Boa parte do ensino académico tem descurado os problemas da pobreza e das desigualdades, que não são fáceis de resolver - a pobreza não desapareceu dos países mais ricos e as desigualdades aumentaram. Como católico, tenho pena que nas instituições de ensino da Igreja não se tenha lutado mais contra a corrente, pondo maior empenho na sua Doutrina Social.
Esta doutrina (DSI), que é teologia moral, há décadas que critica muito daquilo que, por causa da actual crise, está agora na moda criticar. Por exemplo, a DSI sempre esteve contra o chamado neoliberalismo e a crença de que os mecanismos de mercado, por si só, tudo resolveriam.
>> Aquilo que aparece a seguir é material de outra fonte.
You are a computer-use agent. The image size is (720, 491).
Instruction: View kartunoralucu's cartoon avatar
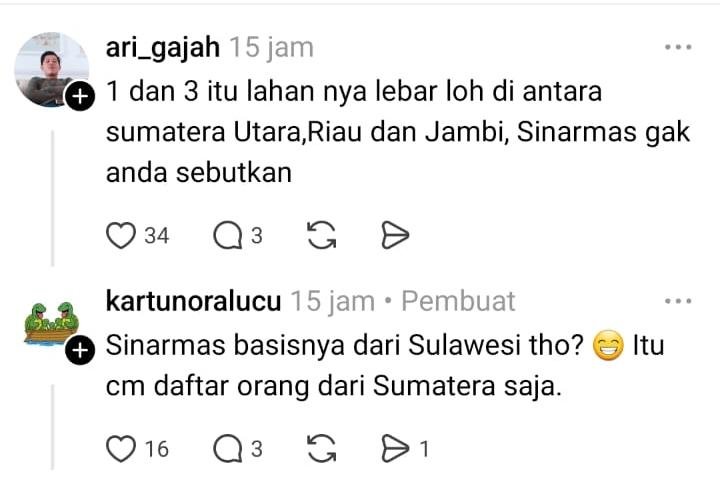click(x=52, y=322)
E, defendendo a globalização como uma oportunidade de progresso, a Igreja tem sido pioneira na exigência de que ela seja politicamente enquadrada, implicando o reforço do direito e das organizações internacionais.
João Paulo II contribuiu para o colapso do comunismo. Mas não consagrou o capitalismo como o paraíso na Terra, criticou também as suas falhas éticas. Numa altura em que aquele colapso e o triunfo do capitalismo levaram muita gente a uma atitude individualista, hedonista e egoísta, de resignação perante os males do mundo - querer mudar o mundo não passaria de uma ilusão de juventude... -, os papas não se cansaram de apelar a um empenhamento activo nessa mudança.
Não faltou quem, dentro e fora da Igreja, tenha encarado a DSI como mera enunciação simpática e inócua de votos piedosos. Música celestial... Hoje, sabendo como se chegou à actual crise, vê-se que não é bem assim. Repare-se como aquela doutrina denuncia a ganância do lucro fácil e rápido, a gestão por meros objectivos de curto prazo, a marginalização do bem comum face ao enriquecimento pessoal, a ausência de solidariedade para com os que vivem mal, etc. Afinal, terem sido desprezados valores defendidos na DSI não deu grande resultado, mesmo em termos meramente económicos.
Esta crise poderá servir para descobrir novas formas de organização económica, mais fraternas e solidárias, disse há duas semanas o presidente da Conferência Episcopal Portuguesa. Não se trata, decerto, de inventar uma sociedade alternativa, inteiramente nova, como era ambição do marxismo. Trata-se de não excluir os imperativos morais de nenhuma área da actividade humana, a começar pela economia e pelos negócios. E de avançar com iniciativas modestas mas que abram novos horizontes - como é o caso do microcrédito.